Articolo pubblicato il: 17/01/2026 alle 10:30
La Busa - Caos al CUP e sistemi sanitari in affanno: si apre lo scontro politico
Posted By Redazione
Categoria: Amministrativa, Notizie, Salute

 

Dopo giorni di forti disagi per pazienti e utenti dei servizi sanitari, il tema del malfunzionamento del CUP e dei sistemi informativi della sanità trentina arriva con forza al centro del dibattito politico. Liste d’attesa che si allungano, agende vuote accanto ad altre sovraccariche, appuntamenti che si sovrappongono o non vengono mai eseguiti: una situazione che ha inciso direttamente sulla quotidianità di molti cittadini, anche in presenza di visite urgenti.
A riconoscere pubblicamente la gravità dei problemi è stato lo stesso Mario Tonina, assessore provinciale alla salute, che in dichiarazioni alla stampa ha parlato senza mezzi termini di disservizi, assumendosi una parte di responsabilità politica. “Il numero di cittadini in lista di attesa è aumentato – ha spiegato – perché alcune agende di professionisti risultavano vuote, mentre altre erano intasate da prenotazioni mai eseguite. Così non va bene, per niente”.

 

 

Un sistema sotto pressione
Il problema del CUP, secondo quanto denunciato dai consiglieri provinciali del Partito Democratico del Trentino, Paolo Zanella e Alessio Manica, non è un episodio isolato, ma si inserisce in un quadro più ampio di criticità che sta mettendo sotto pressione l’intero sistema sanitario trentino. Ai disservizi nelle prenotazioni si sommano infatti le difficoltà legate al nuovo SIO introdotto nei pronto soccorso, il crash di due giorni del software di gestione dei laboratori – evento definito senza precedenti – e i continui guasti alle apparecchiature radiologiche.
Una situazione che, sottolineano i consiglieri, pesa ulteriormente su un contesto già segnato dalla carenza di personale. “Quando mancano le risorse umane – evidenziano – almeno la macchina organizzativa dovrebbe funzionare come un orologio. Invece il personale è costretto a compensare continuamente le inefficienze, con il rischio concreto di esasperazione e abbandoni”.

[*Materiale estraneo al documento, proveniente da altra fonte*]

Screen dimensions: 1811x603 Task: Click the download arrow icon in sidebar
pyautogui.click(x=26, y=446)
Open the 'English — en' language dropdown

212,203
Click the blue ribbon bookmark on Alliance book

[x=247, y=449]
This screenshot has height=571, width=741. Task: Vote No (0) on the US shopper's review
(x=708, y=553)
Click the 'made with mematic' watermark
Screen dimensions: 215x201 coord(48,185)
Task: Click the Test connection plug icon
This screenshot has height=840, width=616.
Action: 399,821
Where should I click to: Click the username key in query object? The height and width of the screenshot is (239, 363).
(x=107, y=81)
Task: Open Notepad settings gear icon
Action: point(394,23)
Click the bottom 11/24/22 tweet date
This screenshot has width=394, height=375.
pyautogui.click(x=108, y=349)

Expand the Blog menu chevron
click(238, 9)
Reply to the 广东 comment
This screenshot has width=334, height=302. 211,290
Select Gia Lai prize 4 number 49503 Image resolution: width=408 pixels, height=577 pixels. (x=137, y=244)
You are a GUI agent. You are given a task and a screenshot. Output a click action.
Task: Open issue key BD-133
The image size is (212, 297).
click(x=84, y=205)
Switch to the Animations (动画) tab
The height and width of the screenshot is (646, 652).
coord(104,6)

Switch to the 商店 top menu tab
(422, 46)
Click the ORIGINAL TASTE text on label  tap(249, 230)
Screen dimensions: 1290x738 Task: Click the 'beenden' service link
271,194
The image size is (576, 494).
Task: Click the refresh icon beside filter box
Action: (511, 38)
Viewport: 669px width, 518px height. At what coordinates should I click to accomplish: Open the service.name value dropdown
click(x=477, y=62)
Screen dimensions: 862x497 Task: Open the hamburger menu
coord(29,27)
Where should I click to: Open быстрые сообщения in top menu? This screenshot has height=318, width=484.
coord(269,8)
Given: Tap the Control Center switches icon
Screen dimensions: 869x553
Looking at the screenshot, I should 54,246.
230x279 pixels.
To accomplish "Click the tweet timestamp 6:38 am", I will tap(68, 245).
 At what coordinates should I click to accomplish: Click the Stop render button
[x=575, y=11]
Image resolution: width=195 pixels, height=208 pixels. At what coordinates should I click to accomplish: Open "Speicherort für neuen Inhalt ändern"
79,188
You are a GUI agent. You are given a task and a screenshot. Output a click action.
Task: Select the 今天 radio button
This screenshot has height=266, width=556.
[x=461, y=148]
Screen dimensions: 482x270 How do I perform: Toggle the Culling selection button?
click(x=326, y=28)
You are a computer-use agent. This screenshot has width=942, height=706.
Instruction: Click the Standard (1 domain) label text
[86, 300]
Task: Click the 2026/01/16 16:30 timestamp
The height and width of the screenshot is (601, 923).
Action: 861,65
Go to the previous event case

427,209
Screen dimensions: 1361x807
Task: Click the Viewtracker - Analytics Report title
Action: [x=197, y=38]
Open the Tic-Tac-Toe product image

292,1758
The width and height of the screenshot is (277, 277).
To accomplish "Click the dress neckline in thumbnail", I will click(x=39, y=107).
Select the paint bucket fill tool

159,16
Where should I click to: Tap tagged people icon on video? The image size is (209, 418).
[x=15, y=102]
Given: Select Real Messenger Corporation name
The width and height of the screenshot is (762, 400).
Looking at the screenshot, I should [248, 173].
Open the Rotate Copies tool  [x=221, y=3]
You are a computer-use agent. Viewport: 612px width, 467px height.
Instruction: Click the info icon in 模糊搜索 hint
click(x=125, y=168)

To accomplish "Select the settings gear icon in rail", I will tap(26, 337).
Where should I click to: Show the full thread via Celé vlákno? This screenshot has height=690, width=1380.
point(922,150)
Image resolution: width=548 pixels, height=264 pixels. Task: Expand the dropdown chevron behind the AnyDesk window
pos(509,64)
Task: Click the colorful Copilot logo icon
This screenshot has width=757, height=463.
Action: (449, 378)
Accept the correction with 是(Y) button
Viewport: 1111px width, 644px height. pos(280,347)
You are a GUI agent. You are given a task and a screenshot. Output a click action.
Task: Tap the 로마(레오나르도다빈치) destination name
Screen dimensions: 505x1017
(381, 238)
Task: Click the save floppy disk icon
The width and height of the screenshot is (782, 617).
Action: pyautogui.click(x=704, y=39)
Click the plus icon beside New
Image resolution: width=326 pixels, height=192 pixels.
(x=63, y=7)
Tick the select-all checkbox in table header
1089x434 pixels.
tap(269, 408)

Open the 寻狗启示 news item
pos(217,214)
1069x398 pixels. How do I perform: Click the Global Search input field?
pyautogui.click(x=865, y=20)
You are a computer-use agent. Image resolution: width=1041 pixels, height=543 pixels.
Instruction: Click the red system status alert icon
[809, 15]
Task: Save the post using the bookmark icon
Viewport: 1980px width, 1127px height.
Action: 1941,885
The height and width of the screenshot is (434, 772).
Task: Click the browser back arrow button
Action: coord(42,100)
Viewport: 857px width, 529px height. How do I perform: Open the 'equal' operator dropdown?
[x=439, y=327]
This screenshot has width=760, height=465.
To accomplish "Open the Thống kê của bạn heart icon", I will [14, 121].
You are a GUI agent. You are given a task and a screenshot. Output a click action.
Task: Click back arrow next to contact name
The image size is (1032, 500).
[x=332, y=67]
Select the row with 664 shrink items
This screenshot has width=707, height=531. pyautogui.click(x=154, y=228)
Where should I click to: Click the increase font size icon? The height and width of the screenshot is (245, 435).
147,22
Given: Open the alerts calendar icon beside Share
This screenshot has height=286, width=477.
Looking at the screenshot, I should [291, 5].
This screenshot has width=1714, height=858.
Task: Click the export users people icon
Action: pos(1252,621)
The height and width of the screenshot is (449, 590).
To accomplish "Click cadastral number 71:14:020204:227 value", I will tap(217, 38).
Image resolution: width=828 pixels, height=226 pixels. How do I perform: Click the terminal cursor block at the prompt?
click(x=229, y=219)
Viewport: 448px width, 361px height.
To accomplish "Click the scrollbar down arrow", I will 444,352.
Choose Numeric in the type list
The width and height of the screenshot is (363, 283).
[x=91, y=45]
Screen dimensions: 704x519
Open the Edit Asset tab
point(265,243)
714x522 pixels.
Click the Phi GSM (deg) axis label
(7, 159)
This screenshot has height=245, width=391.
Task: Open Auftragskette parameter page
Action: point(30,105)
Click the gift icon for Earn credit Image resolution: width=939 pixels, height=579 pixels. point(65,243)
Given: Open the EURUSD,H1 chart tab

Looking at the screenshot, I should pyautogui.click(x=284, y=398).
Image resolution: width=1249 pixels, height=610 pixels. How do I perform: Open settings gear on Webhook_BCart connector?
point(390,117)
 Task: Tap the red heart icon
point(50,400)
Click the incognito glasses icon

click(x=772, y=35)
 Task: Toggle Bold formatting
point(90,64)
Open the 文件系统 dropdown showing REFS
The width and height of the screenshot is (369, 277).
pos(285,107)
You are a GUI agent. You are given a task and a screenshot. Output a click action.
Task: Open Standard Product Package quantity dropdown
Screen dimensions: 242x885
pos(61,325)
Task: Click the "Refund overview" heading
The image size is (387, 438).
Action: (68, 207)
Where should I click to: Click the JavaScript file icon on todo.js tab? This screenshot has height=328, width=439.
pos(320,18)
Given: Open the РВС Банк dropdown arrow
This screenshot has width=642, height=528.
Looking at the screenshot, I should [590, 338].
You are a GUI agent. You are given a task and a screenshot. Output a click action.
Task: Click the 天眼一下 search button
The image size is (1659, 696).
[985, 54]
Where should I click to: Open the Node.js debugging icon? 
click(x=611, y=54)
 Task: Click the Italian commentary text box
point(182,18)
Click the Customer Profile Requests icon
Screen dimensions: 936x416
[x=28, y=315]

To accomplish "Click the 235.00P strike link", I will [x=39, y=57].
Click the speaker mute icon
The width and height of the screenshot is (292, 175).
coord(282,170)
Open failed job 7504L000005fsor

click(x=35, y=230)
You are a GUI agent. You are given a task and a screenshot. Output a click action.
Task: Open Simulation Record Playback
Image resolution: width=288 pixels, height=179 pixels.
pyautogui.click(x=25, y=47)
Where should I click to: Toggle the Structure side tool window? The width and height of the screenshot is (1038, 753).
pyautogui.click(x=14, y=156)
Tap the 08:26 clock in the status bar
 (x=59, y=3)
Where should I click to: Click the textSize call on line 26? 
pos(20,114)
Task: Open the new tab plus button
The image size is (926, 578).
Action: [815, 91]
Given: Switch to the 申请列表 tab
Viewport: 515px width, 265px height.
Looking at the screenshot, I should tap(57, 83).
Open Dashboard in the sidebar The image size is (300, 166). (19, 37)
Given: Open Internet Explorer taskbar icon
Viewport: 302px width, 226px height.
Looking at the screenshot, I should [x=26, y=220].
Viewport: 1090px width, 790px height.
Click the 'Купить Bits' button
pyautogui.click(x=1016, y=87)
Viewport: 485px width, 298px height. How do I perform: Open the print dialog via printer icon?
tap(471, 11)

Le responsabilità e lo scontro ai vertici
Nel mirino delle critiche finisce la gestione dell’ASUIT e il ruolo dell’assessorato provinciale. Tonina ha parlato di responsabilità condivise, chiamando in causa non solo il proprio assessorato, ma anche l’Azienda sanitaria e GPI, la società che ha firmato il contratto per il sistema informativo del CUP.
Ma lo scontro politico va oltre i problemi tecnici. Secondo Zanella e Manica, l’assessore Tonina da tempo manifesterebbe insofferenza per la gestione dell’Azienda sanitaria e la volontà di cambiare il vertice, scontrandosi però con la contrarietà del presidente della Provincia, Maurizio Fugatti, definito “strenuo difensore del Direttore generale”.
Una frattura che, secondo i consiglieri del PD, rende l’azione dell’assessore politicamente debole e inefficace: “Un assessore delegittimato dal presidente nella propria visione sul vertice dell’Azienda non può controllare davvero la sanità”.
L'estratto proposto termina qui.